Week 2 Overview
Dates | 27 January 2025 - 31 January 2025 |
Reading | Required: SCIU4T4 Workbook chapters 4-7 |
Recommended: Navarro and Foxcroft (2022) Section 3.3-3.9 | |
Suggested: Rowntree (2018) Chapter 2 | |
Advanced: None | |
Lectures | 2.0: Why study statistics? (18:13 min; Video) |
2.1: Populations and samples (6:47 min; Video) | |
2.2: Types of variables (11:00 min; Video) | |
2.3: Units, precision, and accuracy (9:06 min; Video) | |
2.4: Uncertainty propagation (11:44 min; Video) | |
Lecture | Study skills: 29 JAN 2025 (WED) 09:00-10:00 Cottrell LT B4 |
Practical | Introduction to jamovi (Chapter 8) |
Room: Cottrell 2A15 | |
Group A: 29 JAN 2025 (WED) 10:00-13:00 | |
Group B: 30 JAN 2025 (THU) 15:00-18:00 | |
Help hours | Brad Duthie |
Room: Cottrell 2Y8 | |
31 JAN 2025 (FRI) 14:00-16:00 | |
Assessments | Week 2 Practice quiz on Canvas |
Week 2 focuses on general statistical concepts, data, and measurement.

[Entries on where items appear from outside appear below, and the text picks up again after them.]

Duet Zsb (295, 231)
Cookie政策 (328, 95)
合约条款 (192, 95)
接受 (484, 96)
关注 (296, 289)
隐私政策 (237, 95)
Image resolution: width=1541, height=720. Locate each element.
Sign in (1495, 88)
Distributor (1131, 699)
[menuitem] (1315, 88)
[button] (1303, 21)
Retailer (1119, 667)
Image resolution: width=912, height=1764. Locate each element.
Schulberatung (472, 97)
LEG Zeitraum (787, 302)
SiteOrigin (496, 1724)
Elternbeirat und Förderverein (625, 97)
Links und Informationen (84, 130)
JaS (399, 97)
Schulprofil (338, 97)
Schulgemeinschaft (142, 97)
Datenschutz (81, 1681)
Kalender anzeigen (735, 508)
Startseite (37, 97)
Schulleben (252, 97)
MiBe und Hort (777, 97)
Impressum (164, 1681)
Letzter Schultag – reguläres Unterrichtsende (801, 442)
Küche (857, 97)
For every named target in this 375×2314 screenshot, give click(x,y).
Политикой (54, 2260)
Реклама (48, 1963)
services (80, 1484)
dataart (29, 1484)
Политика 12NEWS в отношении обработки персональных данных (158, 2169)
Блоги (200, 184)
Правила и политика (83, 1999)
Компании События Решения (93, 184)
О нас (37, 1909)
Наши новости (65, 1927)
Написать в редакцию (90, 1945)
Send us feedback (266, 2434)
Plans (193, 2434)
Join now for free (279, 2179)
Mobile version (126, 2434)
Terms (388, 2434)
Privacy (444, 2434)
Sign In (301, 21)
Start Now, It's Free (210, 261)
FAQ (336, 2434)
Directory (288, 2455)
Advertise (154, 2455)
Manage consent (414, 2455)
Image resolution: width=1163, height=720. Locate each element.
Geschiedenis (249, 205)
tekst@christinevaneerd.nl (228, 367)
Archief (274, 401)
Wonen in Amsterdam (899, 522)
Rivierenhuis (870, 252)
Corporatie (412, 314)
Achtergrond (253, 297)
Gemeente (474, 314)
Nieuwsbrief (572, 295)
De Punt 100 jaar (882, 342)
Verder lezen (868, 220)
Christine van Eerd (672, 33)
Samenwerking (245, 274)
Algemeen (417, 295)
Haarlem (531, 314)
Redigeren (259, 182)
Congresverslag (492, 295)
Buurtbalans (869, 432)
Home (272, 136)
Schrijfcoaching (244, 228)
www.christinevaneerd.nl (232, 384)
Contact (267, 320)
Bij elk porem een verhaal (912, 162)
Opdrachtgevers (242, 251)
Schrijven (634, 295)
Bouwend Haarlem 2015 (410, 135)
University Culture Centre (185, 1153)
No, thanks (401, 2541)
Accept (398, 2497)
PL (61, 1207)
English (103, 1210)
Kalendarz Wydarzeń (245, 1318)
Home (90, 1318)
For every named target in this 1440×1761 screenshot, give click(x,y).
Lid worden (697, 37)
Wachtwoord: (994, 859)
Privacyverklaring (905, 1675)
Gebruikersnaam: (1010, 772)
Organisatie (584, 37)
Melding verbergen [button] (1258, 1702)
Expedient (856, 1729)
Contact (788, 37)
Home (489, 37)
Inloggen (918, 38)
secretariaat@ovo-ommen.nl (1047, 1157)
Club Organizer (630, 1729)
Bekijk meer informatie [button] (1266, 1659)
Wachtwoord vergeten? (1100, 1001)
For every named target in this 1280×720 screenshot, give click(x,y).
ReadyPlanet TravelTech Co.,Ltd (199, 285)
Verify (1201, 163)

Chapter 4 focuses on key statistical concepts that will be used throughout this book. In particular, it is important to understand the difference between a population and a sample, and to recognise that there are many types of variables in statistics. Examples of populations and samples are provided, along with key definitions and a distinction from how terminology is used in the life sciences.
Chapter 5 introduces different variable types. Different types of variables have different characteristics, which will affect how these variables are best visualised in figures and analysed with statistical hypothesis tests introduced later in the semester. A variable’s type will rarely be stated explicitly when doing scientific research. Being able to infer variable type is therefore an important skill. Types of variables introduced include Categorical (nominal and ordinal) and Quantitative (discrete and continuous).
Chapter 6 summarises what accuracy and precision are in measurement, and and different types of units. It focuses on units of measurement, and how these units are communicated in text. Units are essential in scientific measurement, and we will use them throughout the book to indicate the type and scale of data measurement. This chapter makes the distinction between base and derived SI units.
Chapter 7 introduces the propagation of measurement errors. This is important to understand because no measurement is perfectly accurate, and predicting how errors in measurement combine is fundamental to understanding measurement accuracy. Equations are provided for adding and subtracting errors, and for multiplying and dividing errors. An appendix provides the derivation for adding and subtracting, and multiplying and dividing, measurement errors.
Chapter 8 guides the reader through an introduction to jamovi. This aim of this chapter is to help the reader become familiar with the jamovi interface and comfortable importing data into jamovi to collect some descriptive statistics. Exercises in this practical use two datasets. The first dataset includes some hypothetical measurements of soil organic carbon, as might be collected in the field. The second dataset includes measurements of fig dimensions from the same Sonoran Desert Rock Fig (Ficus petiolaris) system used in Chapter 3. Three exercises introduce some very basic summary statistics (minimum, mean, and maximum), and demonstrate how to transform variables and compute new variables in jamovi.